Individuals experiencing PTSD may avoid situations or people that trigger memories of the trauma -- this is also different than agoraphobia. PTSD can create feelings of both anxiety and depression, with it often being one of the multiple co-occurring conditions.
Similar to PTSD, panic disorder involves episodes triggered by a specific memory or social setting. These episodes are panic attacks. Though rarely fatal, panic attacks bring on feelings of intense, uncontrollable terror with an overpowering sense of dread. Some individuals experiencing panic disorder fear they might be facing impending death.

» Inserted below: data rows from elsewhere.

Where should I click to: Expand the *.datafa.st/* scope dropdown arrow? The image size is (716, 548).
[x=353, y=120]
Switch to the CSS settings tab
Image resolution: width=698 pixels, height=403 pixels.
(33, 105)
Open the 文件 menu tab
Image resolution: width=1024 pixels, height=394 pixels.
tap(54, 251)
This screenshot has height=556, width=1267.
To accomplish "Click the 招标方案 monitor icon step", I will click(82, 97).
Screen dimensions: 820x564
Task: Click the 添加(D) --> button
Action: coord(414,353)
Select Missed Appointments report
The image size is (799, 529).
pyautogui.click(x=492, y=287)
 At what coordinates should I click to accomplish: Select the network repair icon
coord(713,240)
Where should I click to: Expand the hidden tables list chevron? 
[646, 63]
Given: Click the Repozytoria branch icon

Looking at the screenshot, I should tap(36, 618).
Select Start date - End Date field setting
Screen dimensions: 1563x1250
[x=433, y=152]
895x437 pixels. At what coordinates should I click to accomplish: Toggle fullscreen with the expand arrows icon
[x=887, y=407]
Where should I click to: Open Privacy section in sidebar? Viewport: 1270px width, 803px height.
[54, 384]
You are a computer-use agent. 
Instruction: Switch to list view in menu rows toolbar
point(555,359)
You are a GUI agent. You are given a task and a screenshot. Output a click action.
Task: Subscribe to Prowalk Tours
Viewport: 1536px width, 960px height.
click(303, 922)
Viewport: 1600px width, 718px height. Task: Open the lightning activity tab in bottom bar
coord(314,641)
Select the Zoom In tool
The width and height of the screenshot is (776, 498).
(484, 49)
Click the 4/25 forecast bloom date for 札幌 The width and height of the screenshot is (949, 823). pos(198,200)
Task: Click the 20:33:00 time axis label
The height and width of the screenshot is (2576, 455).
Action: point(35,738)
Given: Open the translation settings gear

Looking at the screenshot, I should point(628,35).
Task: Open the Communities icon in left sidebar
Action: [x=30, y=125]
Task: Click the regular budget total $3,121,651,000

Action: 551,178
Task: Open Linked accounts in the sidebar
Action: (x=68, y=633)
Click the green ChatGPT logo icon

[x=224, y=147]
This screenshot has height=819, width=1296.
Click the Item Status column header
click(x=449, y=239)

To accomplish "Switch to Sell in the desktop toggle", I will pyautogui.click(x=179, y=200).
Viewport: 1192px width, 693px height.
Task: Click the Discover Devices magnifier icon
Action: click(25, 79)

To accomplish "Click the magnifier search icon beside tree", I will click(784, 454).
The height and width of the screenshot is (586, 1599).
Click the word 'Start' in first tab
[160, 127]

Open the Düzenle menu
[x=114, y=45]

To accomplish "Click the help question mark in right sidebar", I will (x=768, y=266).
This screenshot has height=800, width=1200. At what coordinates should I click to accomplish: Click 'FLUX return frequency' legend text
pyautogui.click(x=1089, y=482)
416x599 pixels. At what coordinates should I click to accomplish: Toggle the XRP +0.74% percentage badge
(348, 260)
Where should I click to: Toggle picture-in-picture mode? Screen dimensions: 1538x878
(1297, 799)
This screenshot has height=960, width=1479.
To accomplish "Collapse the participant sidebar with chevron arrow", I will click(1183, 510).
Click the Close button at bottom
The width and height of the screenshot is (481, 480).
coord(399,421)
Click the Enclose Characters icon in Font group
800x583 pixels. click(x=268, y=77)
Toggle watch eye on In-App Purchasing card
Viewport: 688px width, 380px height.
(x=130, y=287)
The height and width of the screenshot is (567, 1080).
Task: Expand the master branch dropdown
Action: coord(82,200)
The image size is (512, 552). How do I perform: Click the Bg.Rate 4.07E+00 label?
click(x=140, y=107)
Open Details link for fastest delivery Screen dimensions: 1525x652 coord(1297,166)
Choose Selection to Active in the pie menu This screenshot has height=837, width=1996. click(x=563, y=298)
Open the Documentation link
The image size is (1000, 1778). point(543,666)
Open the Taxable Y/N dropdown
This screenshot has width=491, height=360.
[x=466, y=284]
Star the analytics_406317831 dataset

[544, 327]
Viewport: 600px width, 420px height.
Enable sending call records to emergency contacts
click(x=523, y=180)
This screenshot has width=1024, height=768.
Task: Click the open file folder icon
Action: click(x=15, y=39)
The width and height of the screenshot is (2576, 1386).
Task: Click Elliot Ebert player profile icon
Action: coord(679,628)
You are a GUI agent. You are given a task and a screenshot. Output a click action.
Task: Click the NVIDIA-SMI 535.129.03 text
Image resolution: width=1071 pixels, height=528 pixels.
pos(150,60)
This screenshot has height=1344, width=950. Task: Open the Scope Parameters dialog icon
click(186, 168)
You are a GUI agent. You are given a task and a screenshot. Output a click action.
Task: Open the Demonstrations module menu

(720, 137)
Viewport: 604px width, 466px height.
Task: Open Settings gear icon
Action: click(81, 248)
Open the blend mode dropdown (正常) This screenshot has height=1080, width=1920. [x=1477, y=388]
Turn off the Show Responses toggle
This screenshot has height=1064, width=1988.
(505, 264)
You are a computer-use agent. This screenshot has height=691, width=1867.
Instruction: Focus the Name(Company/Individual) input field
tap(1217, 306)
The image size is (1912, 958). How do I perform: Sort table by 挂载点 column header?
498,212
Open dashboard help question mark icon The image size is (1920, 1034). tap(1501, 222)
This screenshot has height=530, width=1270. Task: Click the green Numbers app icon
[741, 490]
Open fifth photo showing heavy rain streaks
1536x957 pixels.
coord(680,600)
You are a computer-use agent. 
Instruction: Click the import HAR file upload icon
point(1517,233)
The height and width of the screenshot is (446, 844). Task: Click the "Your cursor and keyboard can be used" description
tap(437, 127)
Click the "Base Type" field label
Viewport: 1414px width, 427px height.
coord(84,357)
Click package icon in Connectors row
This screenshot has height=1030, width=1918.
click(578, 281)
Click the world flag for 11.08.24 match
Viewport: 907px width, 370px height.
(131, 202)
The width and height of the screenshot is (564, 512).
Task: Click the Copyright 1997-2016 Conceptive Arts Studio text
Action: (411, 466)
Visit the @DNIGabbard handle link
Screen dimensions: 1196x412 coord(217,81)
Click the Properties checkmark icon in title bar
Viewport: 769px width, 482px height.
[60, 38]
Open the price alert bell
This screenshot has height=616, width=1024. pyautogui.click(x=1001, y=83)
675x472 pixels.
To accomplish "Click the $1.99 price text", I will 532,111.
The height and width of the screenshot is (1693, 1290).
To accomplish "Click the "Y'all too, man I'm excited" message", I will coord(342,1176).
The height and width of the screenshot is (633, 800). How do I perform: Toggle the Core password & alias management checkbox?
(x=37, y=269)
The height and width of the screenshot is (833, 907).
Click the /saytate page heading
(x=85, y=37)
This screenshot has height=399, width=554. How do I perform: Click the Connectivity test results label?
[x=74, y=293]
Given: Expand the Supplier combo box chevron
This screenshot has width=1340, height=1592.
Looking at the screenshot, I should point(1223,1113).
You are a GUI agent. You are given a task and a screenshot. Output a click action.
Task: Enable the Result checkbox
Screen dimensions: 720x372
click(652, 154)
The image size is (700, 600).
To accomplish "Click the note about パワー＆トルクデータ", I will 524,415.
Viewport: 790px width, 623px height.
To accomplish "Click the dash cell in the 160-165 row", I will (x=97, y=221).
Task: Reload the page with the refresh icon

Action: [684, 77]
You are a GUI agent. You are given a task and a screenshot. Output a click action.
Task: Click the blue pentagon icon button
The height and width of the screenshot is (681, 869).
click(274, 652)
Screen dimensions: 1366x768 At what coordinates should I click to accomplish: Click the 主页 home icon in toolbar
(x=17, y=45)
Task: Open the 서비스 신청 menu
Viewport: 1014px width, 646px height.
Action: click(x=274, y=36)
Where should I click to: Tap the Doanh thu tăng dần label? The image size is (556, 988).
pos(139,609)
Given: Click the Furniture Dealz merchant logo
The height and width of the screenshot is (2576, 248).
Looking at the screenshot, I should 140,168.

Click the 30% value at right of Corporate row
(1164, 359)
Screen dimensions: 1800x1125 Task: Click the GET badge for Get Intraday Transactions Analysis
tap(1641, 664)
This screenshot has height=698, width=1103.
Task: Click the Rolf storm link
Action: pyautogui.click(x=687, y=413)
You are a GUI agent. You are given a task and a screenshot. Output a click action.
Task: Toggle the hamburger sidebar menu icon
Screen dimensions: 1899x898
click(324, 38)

During a panic attack, a person experiences a rapid heartbeat, palpitations, feelings of choking, and even hyperventilation. Panic disorder can also result in nausea, vomiting, dizziness, and other unforeseen side effects. Like SAD and GAD, panic disorder is usually not founded in any legitimate source of danger.
Phobias are irrational fears of precise objects, animals, or situations. For example, a debilitating fear of heights is known as acrophobia, and the intense fear of the dark is called nyctophobia. One of the most common phobias is arachnophobia or the extreme fear of spiders.
People with phobias will go out of their way to avoid the subject of their fear, even when it interferes with their daily lives. When an individual encounters that fear, their reaction may seem irrational and overly dramatic.
Understanding the different types of anxiety can be beneficial in receiving the help you need. If you believe your feelings indicate one of the above disorders, reach out to a specialist to receive the care you deserve.